№7, 1972/Обзоры и рецензии

Художественная форма и жизнь литературы

«Проблемы художественной формы социалистического реализма», т. I, 420 стр.; т. II, 349 стр., «Наука», М. 1971.

Составители и авторы этого двухтомника исходят из того, что «социалистический реализм» – категория идейно-эстетическая. Соответственны проблематика и композиция своеобразной монографии-сборника. На первый план выдвинуты проблемы содержательной формы, что, при обилии и разнородности материала, индивидуальностей пишущих, само по себе очень смело и интересно.

В первом томе – объяснение методологии и статьи о соотношении художественной формы с действительностью. Как известно, главная трудность тут в том, что художественная форма не соотносится с эмпирической жизнью непосредственно: она взаимодействует с нею через суть произведения, содержание его. Авторы ставят себе целью аналитически преодолеть эту трудность. Во втором томе авторы «переходят» внутрь самого произведения словесного искусства. Центральный «пункт» здесь – принципы связи художественного целого и его элементов, формообразующих факторов.

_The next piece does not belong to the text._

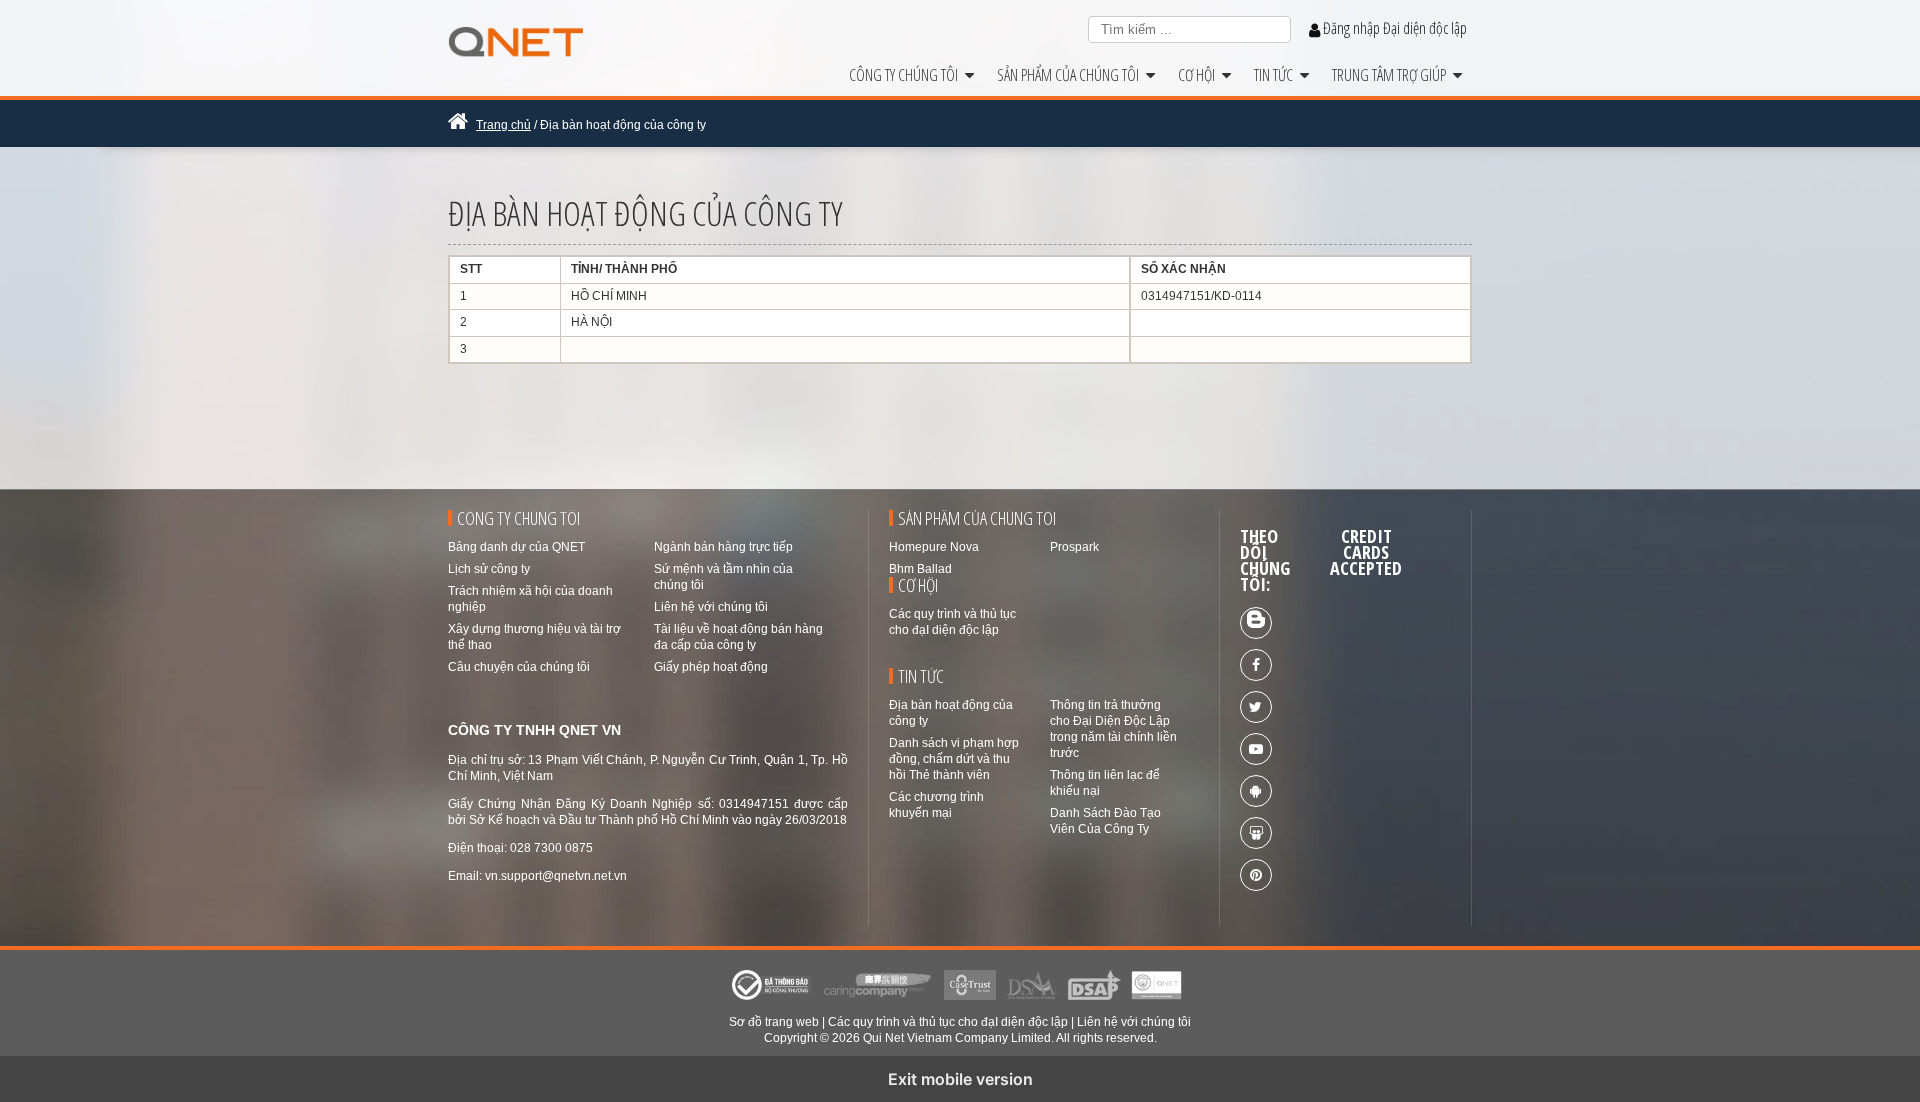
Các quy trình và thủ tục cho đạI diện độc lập (948, 1022)
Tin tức (1277, 75)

Авторы исходят из того, что «правда факта, правда идеи и художественная правда всегда самым тесным образом связаны между собой. Именно в искусстве возникает их синтез, позволяющий говорить о произведении как художественном мире» (Н. Гей, т. I, стр. 103). Во всех статьях акцентируется то обстоятельство, что через художественное содержание (уровень «идеи» – по вышеприведенной формуле) художественная форма корреспондирует с реальностью, что она не имманентна, что принцип организации художественного целого всегда в конечном итоге исходит от жизненного материала (разумеется, преобразованного «волей автора»). Понимание художественной формы поэтому здесь очень ответственно. Форма, по мысли авторов, призвана ставить последнюю точку, выявлять художественную целостность на том, высшем, уровне, который обозначен как «художественная правда»: ее функция – окончательный синтез, организация целого как именно целого.

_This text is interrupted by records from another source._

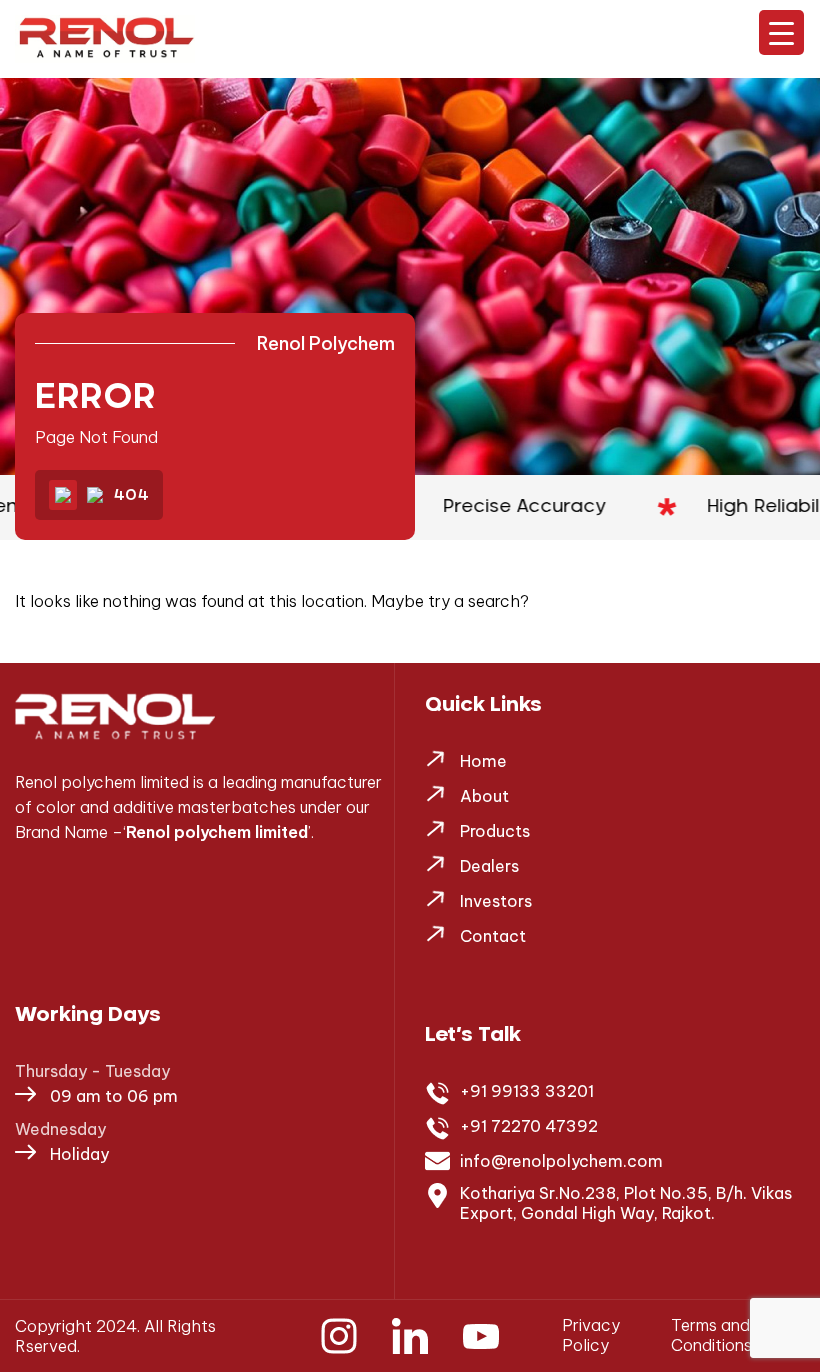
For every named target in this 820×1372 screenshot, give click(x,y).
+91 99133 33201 (527, 1091)
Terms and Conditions (711, 1335)
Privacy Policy (591, 1335)
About (484, 796)
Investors (496, 901)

Разделы издания таковы, что позволяют читателю постепенно уяснять все эти важнейшие функции художественной формы в произведениях социалистического реализма: «Аспекты изучения», «Художественная форма социалистического реализма и действительность». «Внутренние связи произведения», «Проблемы повествования». Отдельно – статья общего порядка о национальной специфике форм (II том). В обозначении этих разделов есть некоторая «мера неопределенности» и необязательной терминологии. Например, что это за «внутренние связи», о чем конкретно идет речь? На все это в литературоведении есть специальные, хотя порой забытые или, наоборот, слишком модные, термины. Но эти терминологические и иные неточности проистекают, как говорится, от достоинств сборника: от стремления наиболее адекватно, невульгарно, немеханистически обозначить сложную и целостную диалектику образа. В принципе такое расположение материала верно отражает своеобразие искусства, выражает мысль о связи его с живой жизнью.

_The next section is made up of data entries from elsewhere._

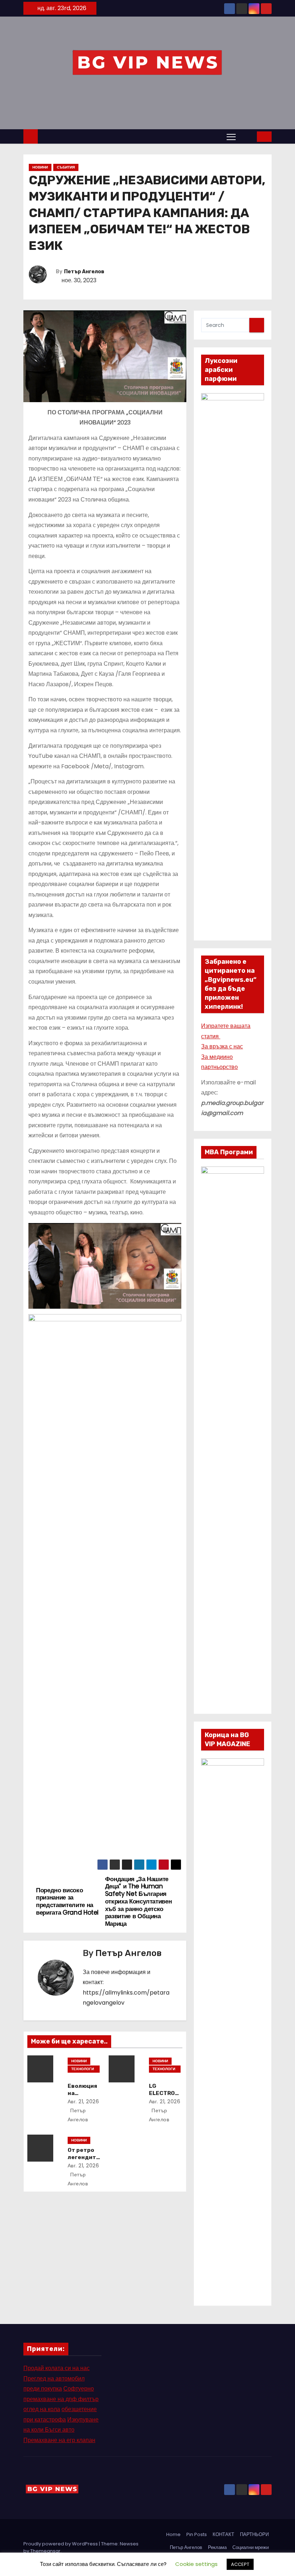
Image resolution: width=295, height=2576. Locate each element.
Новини (40, 167)
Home (173, 2534)
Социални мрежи (250, 2547)
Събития (66, 167)
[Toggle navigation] (231, 136)
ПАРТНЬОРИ (254, 2534)
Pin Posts (196, 2534)
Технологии (82, 2069)
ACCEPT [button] (240, 2564)
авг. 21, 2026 (83, 2101)
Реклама (217, 2547)
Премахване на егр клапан (59, 2440)
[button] (246, 136)
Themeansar (45, 2551)
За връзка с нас (222, 1046)
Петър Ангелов (84, 272)
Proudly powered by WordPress (61, 2543)
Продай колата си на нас (56, 2368)
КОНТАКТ (223, 2534)
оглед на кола (41, 2409)
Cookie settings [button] (196, 2564)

Тематическая композиция внутри самих разделов тоже внутренне мотивирована. Последовательно говорится о принципиальных проблемах изучения художественных форм литературы социалистического реализма, о самом понимании и острых аспектах в исследовании содержательной формы, о формообразующих факторах, взятых в их единстве и связях. Сначала в историко-типологическом, а затем в собственно типологическом разрезах рассматриваются некоторые стили в советской прозе и поэзии, на примере частных стилевых факторов реализуются выдвинутые принципы соотношений форм и действительности в ее динамике. Перед нами литературный процесс в различных его ипостасях, приближениях, поворотах. Возникают то общий, то крупный план (с неизменно стоящим за ним «фоном», общим планом), то непростые проблемы стилевых школ, течений, то столь же непростая «механика» метафоризма в советской прозе, то целостный исторический срез поэзии, то неисчерпаемые дискуссионные «факторы»»лирического героя» на материале конкретных строк, клеточек стиля, то события уже сравнительно давние, то горячая литературная текучка с ее несомненными или спорными ситуациями. После этого акцент логически переносится внутрь произведения, вообще отдельного явления искусства как феномена, «капли» общего литературного движения. Целостность, организация, внутренняя атмосфера произведения – таковы темы, аспекты этого разговора. Затем – еще более «частный» уровень: рассматриваются особенности самого повествования в искусстве слова социалистического реализма.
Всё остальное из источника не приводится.